*WHAT TO PRODUCE:*
Answer these from the article on Mikael Mikael:
(a) In which city did Mikael Mikael grow up?
(b) The 2009 scholarship from the Berlin Senate was for a stay in which city?
(c) What did the poster in the November 2011 photograph say?
## Begin EXCERPT TO READ
= Mikael Mikael =

German artist

Mikael Mikael (born 1974) is a German artist.

== Life ==
Mikael Mikael grew up in Wiesbaden, Germany. He studied Fine Art at the Universität der Künste Berlin (UdK) and at the HFBK University of Fine Arts Hamburg HFBK. Subsequently, he worked as VJ in the midst of Berlin's wild club scene. 2009 he received a scholarship from the Berlin Senate for a stay in New York. 2011 he received yet another scholarship from the Akademie Schloss Solitude. (Engl. Academy Schloss Solitude), Stuttgart, Germany.

== Art / Work ==
Mikael Mikael's works are conceptually developed as interventions within the physical and discursive public space. Installations are documented through photography and video, whereas the documentations can stand as self-contained works themselves. In November 2011 a specific work by the artist Mikael Mikael appeared in a photograph depicting female Israelian activists, holding up the poster that reads "Show you are not afraid", demonstrating their solidarity and support for the Egyptian Blogger Aliaa Magda Elmahdy.
## End EXCERPT TO READ
## Begin PROVIDED MATERIAL
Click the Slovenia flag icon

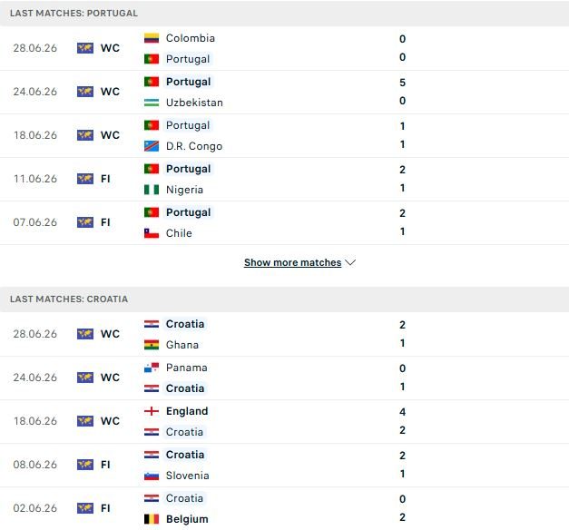click(x=152, y=476)
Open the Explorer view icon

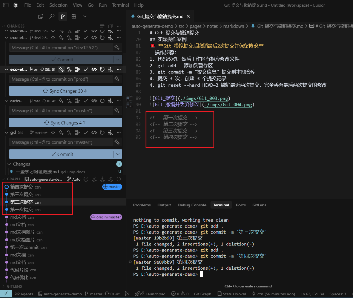(x=41, y=16)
## End PROVIDED MATERIAL
*OUTPUT FOR THIS EXERCISE:*
(a) Wiesbaden, Germany
(b) New York
(c) "Show you are not afraid"